This is intended to review some notes and ideas for cleaning up
lexical handling in Parrot; the current lexicals implementation 
continues to cause problems for PCT and Rakudo (RT #56512, #56398, 
#58854, #58392, and possibly others).

The discussion below is based on a reading of PDD20, Synopsis 4 
(especially the section "When is a closure not a closure"), the 
very long discussion on lexicals in RT #56398, and personal
experiences in dealing with Parrot's existing implementation.  
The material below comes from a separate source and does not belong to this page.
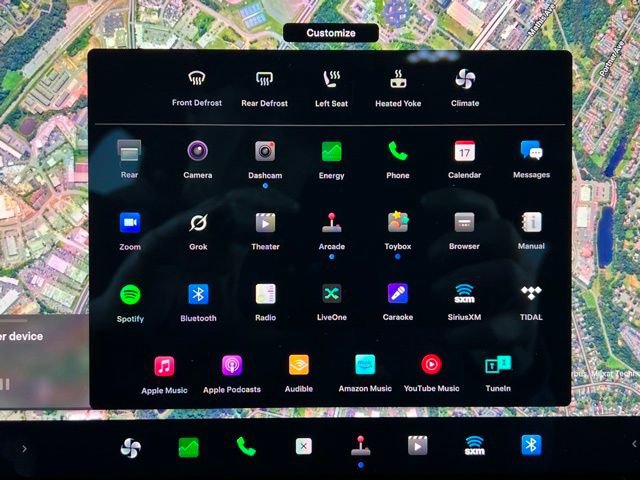
Task: Click the chevron at dock's left end
Action: (24, 448)
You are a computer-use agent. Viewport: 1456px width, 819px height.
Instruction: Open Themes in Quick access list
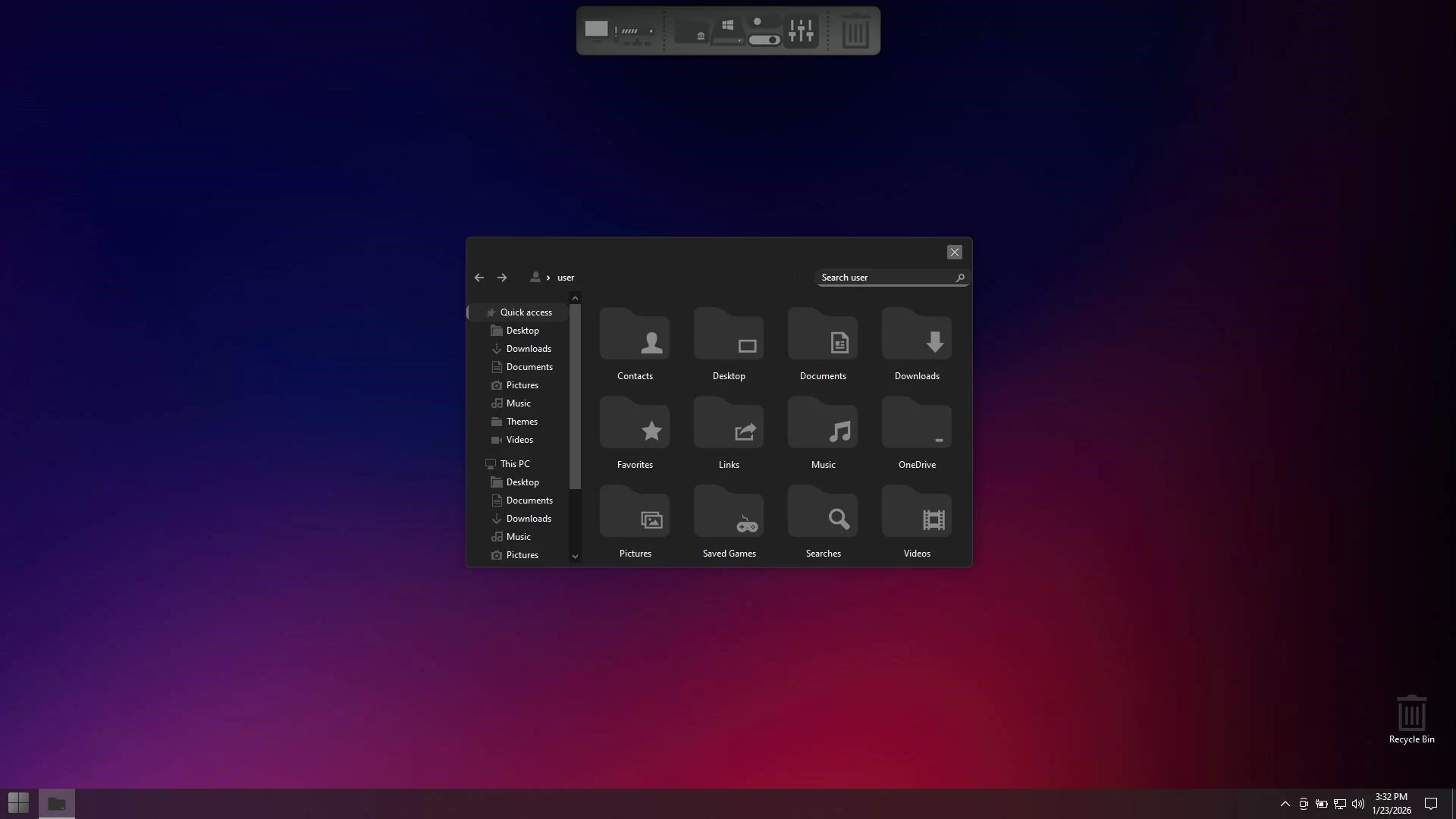[522, 422]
This document isn't intended to analyze the ways in which the
current implementation is broken, but rather to propose a new
much simpler design based on my interpretation of the discussions
and information in the above sources.

There are two or three key places where this design differs from
the existing implementation:

1. The design described here does not make use of (nor want) a 
   separate Closure PMC type -- the ability to handle lexicals 
   is built directly into the Sub PMC base class (and thus is
   directly available to all derived classes of Sub).
2. The functionality of the existing 'newclosure' opcode is
   split into separate "capture lexical bindings" and "clone"
   operations.  See below for how "newclosure" can be preserved
   if needed.
3. The "autoclose" semantics in the current implementation
   are greatly simplified, and no longer try to make use of
   the caller context chain.

With the above in mind, here are my thoughts on a lexicals
implementation.  I started out with a rewrite of pdd20, but I've
since decided that focusing on the core details is best for
discussion, and after those are nailed down we can rework it
into a PDD.

-----

First, a brief review of some key lexical features and terms.  
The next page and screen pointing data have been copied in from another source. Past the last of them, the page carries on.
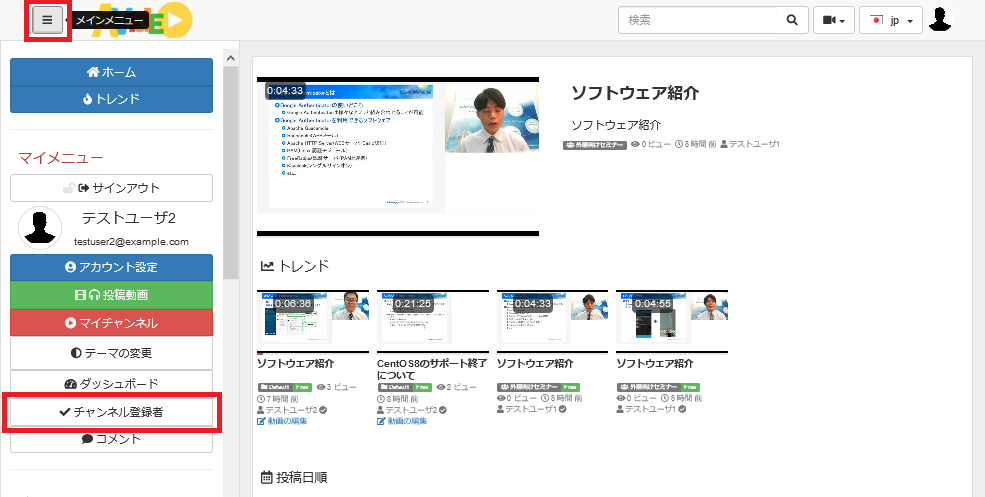Image resolution: width=985 pixels, height=497 pixels.
Task: Expand the jp language selector
Action: 890,20
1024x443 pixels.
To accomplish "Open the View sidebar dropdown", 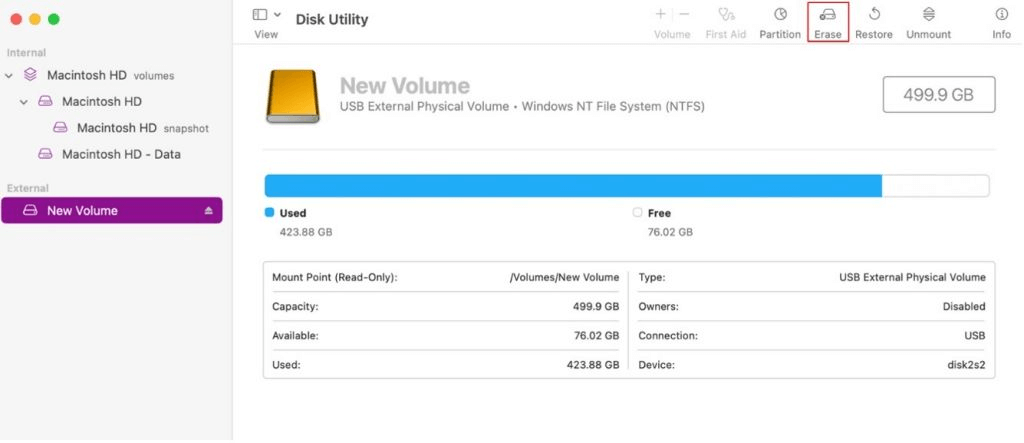I will pyautogui.click(x=266, y=15).
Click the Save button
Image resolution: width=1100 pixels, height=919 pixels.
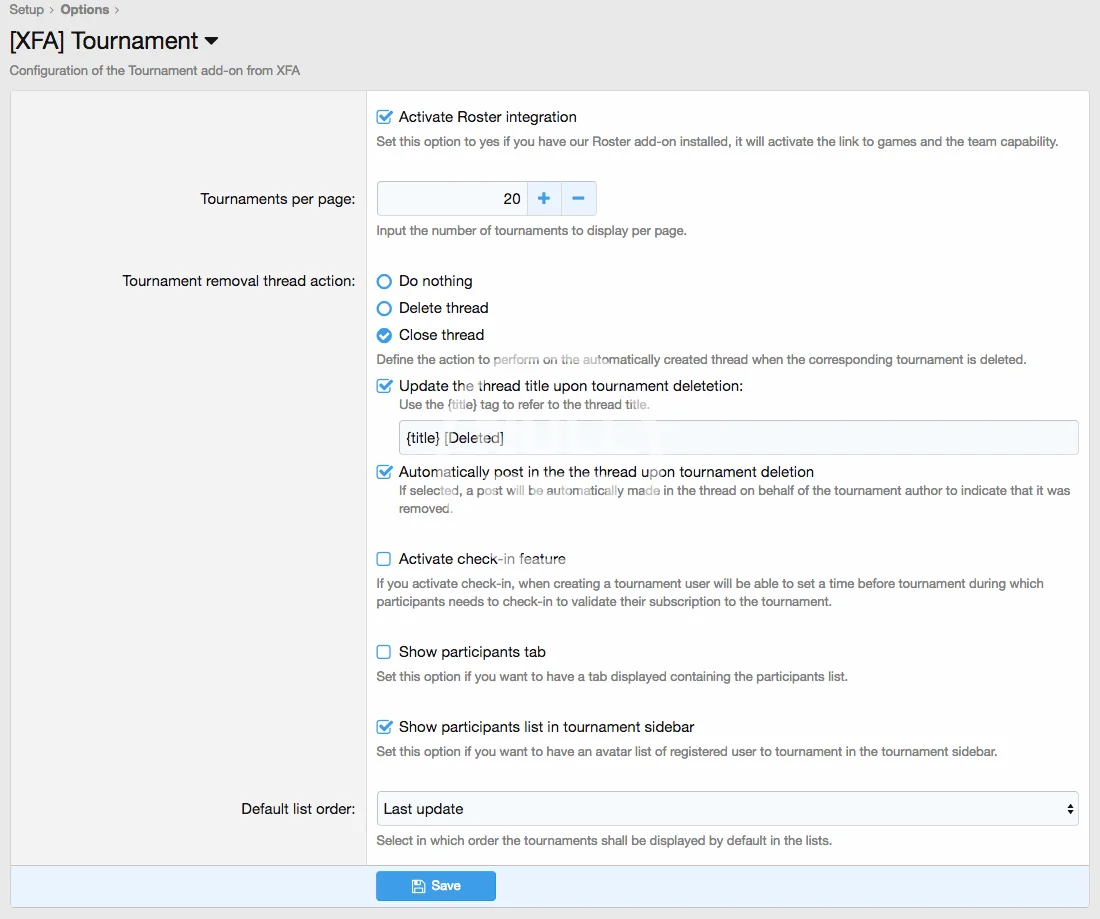(436, 886)
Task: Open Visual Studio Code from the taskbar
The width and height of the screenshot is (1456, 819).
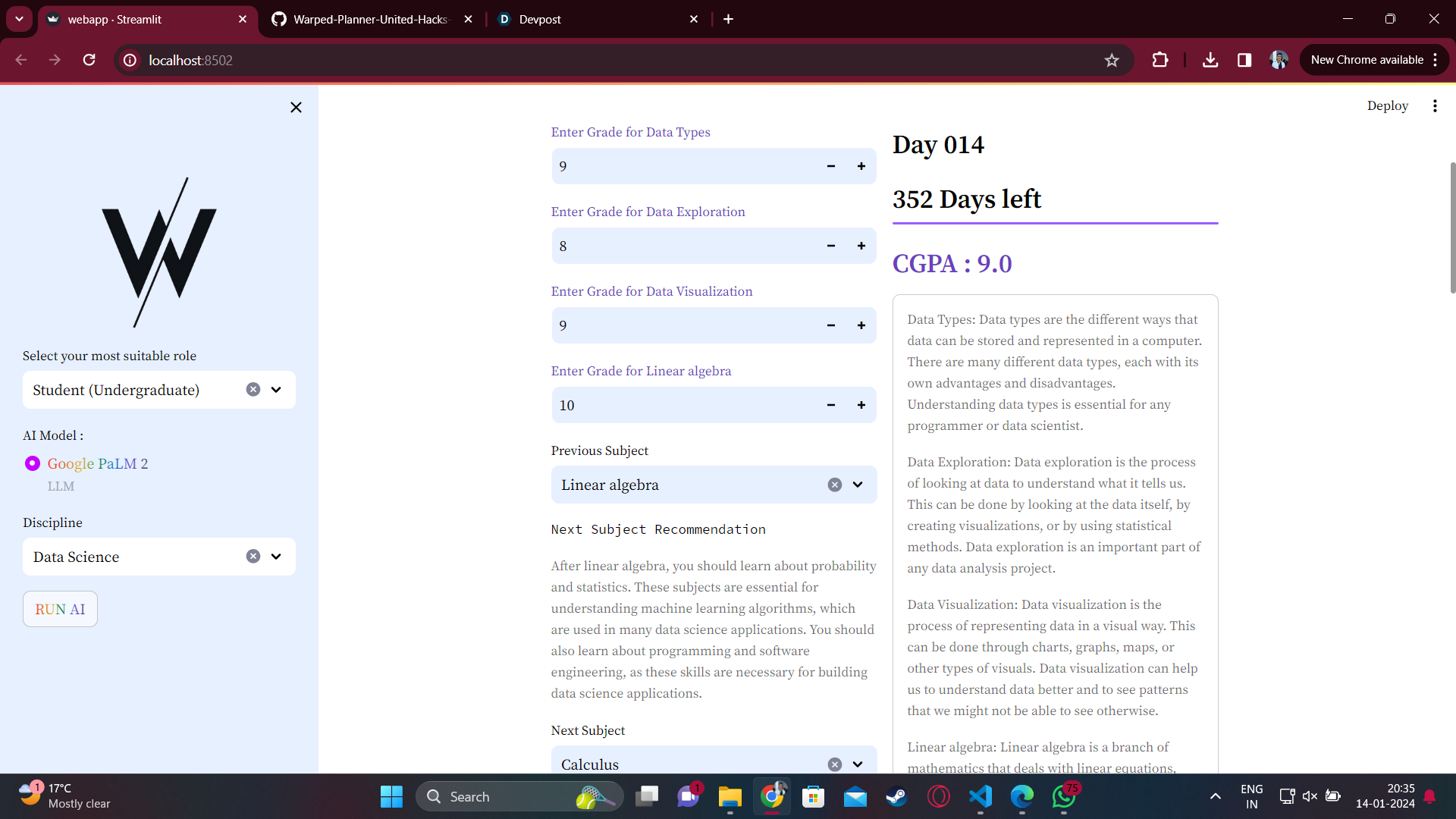Action: click(980, 796)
In PIR, the ".lex" directive is used to declare a lexical variable 
within a Parrot Sub.  A flag of ":outer('foo')" indicates that
the Sub with a :lexid of 'foo' is the lexically enclosing outer
scope of the Sub being defined.  Together, these PIR constructs
specify the static, compile-time lexical features of Parrot subs.

(For purposes of this draft I'm ignoring the :lex flag on Parrot subs;
it shouldn't materially affect any of what follows.)
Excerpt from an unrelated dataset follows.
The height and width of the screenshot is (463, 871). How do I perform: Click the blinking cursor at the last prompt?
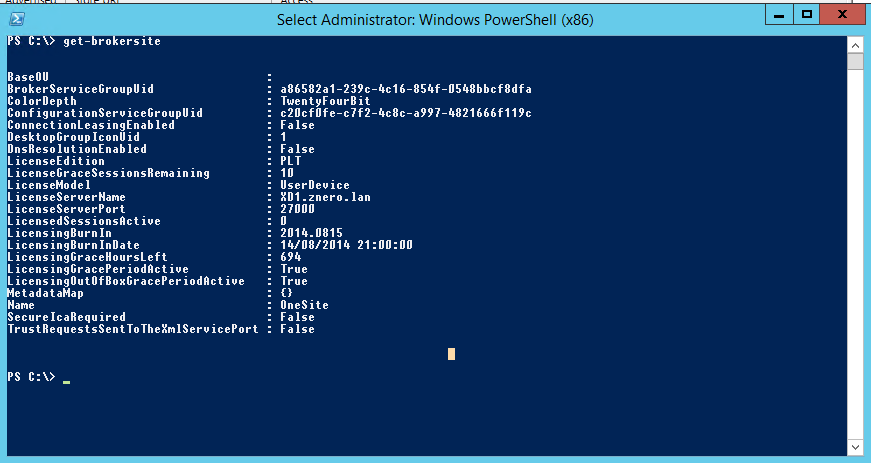[66, 381]
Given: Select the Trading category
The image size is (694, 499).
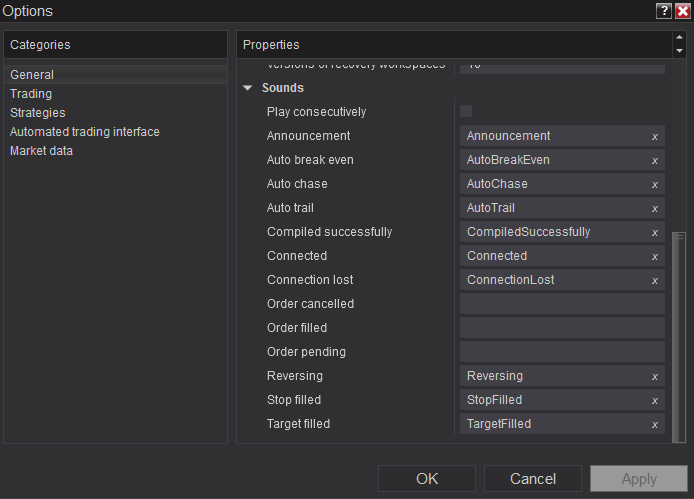Looking at the screenshot, I should click(x=31, y=94).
Internally, these static features are held as attributes of a
Sub PMC.  The C<lex_info> attribute references a LexInfo PMC
that contains the lexical variables defined within the Sub (via ".lex").
The C<outer_sub> attribute points to the Sub identified by the
":outer" flag -- i.e., the current Sub's outer scope.

Again, these are the static features of Subs using lexicals -- once
compiled, they seldom change.

Runtime part 1:  LexPads and lexicals defined within a Sub

When a Sub is invoked, a new Parrot_context is allocated to act as
a "call frame" for the new invocation.  If the Sub has a LexInfo PMC
in its C<lex_info> attribute, then a new LexPad PMC is created from
the LexInfo PMC and stored in the context's C<lex_pad> attribute.
Lexical fetch and store operations are initiated by looking at
the context's C<lex_pad> attribute.

Runtime part 2:  Outer lexicals and contexts

Handling outer lexicals requires a bit more work, because we want
to make sure that when we invoke or take a reference to a Sub
PMC that it properly captures its outer lexical environment.
What follows is based on Synopsis 4 and the analysis in RT #56398.
In this description we will use "outer sub" to mean the Sub PMC
that is the outer scope (:outer target) of one or more "inner sub"
PMCs.

The three main pieces to the puzzle are:
1.  capture: a "capture_lex" operation binds lexical references in
    an inner Sub PMC to the current lexical context.
2.  invoke: each call frame (context) contains a link to its outer lexical
    contexts (note that in many cases this can be different from
    the link to the caller's context)
3.  lookup: semantics for accessing outer lexicals via find_lex and store_lex

For #1, we introduce a new "capture_lex" opcode.  The purpose of 
capture_lex is to bind an (inner) Sub PMC to the lexical environment 
given by the current context (call frame).  For immediate block
invocations and anonymous block references the capture_lex occurs
immediately before the call or reference.  For named blocks the
capture_lex is generated as soon as the outer sub (lexical scope)
is entered, in case something takes a reference to the inner named
block.

    .sub 'foo' :lex
        ##  capture_lex on all named subs that list 'foo' as outer
        .const 'Sub' $P0 = 'bar'
        $P0 = find_name_not_null 'bar'
        capture_lex $P0
        ...
        ##  later, invoke 'bar' -- 'bar' already has proper outer context
        'bar'()
    .end

    .sub 'bar' :outer('foo')
        ...
    .end

Internally, capture_lex is quite simple:  (1) check that the
C<current_sub> attribute of the current call frame matches the
C<outer_sub> attribute of the target Sub PMC, and (2) if they
match, set the C<outer_ctx> attribute of the target Sub PMC to
the current context.  (See note below for handling MultiSub PMCs.)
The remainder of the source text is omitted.